- _Exercise requirements_
Among the records below, find the line that has "The width and height of the screenshot is (1405, 790)."; from there, give the lines again exactly, and stop after the line that has "This screenshot has width=1404, height=1076.".

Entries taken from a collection
——

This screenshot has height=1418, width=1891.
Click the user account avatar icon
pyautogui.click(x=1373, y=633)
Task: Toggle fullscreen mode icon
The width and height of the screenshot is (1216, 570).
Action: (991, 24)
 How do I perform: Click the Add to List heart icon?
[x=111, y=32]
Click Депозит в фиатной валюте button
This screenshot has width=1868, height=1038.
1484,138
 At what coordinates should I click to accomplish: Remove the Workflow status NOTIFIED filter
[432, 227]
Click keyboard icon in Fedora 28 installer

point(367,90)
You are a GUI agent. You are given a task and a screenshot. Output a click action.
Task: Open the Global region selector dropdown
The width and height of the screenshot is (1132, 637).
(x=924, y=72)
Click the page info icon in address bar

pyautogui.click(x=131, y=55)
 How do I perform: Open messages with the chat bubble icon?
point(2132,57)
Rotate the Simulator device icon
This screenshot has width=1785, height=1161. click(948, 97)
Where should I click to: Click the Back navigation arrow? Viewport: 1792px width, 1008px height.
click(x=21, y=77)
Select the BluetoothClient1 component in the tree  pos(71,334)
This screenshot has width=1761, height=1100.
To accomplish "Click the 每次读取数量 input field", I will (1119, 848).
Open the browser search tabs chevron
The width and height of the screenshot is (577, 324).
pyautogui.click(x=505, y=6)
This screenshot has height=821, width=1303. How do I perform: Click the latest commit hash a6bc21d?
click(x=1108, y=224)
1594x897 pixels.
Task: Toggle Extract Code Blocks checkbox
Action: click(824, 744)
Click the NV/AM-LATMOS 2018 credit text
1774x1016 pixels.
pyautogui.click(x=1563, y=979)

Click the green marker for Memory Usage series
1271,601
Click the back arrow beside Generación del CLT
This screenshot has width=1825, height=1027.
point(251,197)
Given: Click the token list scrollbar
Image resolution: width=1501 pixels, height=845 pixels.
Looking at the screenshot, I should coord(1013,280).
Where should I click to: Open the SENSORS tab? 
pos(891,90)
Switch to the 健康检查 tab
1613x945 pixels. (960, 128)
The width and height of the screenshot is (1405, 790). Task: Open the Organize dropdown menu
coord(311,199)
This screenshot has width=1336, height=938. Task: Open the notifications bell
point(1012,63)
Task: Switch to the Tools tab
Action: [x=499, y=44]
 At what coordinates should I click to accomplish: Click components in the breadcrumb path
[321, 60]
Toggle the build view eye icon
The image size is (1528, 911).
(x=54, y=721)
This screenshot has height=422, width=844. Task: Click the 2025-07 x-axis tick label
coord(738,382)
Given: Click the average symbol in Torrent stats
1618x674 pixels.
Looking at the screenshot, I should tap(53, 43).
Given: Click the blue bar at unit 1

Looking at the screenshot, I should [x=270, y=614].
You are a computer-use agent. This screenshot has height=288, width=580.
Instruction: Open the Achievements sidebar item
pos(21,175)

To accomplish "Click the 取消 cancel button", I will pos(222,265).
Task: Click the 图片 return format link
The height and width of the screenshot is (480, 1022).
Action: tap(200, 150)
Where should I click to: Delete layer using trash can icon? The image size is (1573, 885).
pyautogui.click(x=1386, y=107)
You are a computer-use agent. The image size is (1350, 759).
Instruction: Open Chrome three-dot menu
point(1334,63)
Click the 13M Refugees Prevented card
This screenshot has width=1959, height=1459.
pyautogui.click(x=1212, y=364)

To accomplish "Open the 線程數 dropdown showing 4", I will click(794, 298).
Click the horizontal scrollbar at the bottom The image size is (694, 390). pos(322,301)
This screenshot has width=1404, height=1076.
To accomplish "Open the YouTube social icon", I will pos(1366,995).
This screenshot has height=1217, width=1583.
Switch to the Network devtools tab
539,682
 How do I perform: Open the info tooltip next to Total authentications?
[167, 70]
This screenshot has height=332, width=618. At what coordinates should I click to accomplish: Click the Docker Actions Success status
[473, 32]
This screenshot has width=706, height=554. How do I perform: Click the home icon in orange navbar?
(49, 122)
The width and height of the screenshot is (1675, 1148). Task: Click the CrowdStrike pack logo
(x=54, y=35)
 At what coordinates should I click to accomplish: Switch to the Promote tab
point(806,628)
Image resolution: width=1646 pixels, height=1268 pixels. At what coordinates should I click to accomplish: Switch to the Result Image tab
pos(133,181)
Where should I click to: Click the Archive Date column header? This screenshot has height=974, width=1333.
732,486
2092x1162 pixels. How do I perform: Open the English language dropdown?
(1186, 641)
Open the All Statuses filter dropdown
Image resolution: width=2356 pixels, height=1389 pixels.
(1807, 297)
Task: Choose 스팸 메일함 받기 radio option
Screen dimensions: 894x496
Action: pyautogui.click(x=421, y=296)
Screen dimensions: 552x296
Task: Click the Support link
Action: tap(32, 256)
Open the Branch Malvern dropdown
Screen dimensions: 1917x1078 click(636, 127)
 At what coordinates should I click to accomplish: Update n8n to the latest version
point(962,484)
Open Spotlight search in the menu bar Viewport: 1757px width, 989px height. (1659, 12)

——

- _Result of the exercise_
The width and height of the screenshot is (1405, 790). Task: Open the Organize dropdown menu
coord(311,199)
This screenshot has width=1336, height=938. Task: Open the notifications bell
point(1012,63)
Task: Switch to the Tools tab
Action: [x=499, y=44]
 At what coordinates should I click to accomplish: Click components in the breadcrumb path
[321, 60]
Toggle the build view eye icon
The image size is (1528, 911).
(x=54, y=721)
This screenshot has height=422, width=844. Task: Click the 2025-07 x-axis tick label
coord(738,382)
Given: Click the average symbol in Torrent stats
1618x674 pixels.
Looking at the screenshot, I should tap(53, 43).
Given: Click the blue bar at unit 1

Looking at the screenshot, I should [x=270, y=614].
You are a computer-use agent. This screenshot has height=288, width=580.
Instruction: Open the Achievements sidebar item
pos(21,175)

To accomplish "Click the 取消 cancel button", I will pos(222,265).
Task: Click the 图片 return format link
The height and width of the screenshot is (480, 1022).
Action: tap(200, 150)
Where should I click to: Delete layer using trash can icon? The image size is (1573, 885).
pyautogui.click(x=1386, y=107)
You are a computer-use agent. The image size is (1350, 759).
Instruction: Open Chrome three-dot menu
point(1334,63)
Click the 13M Refugees Prevented card
This screenshot has width=1959, height=1459.
pyautogui.click(x=1212, y=364)

To accomplish "Open the 線程數 dropdown showing 4", I will click(794, 298).
Click the horizontal scrollbar at the bottom The image size is (694, 390). pos(322,301)
This screenshot has width=1404, height=1076.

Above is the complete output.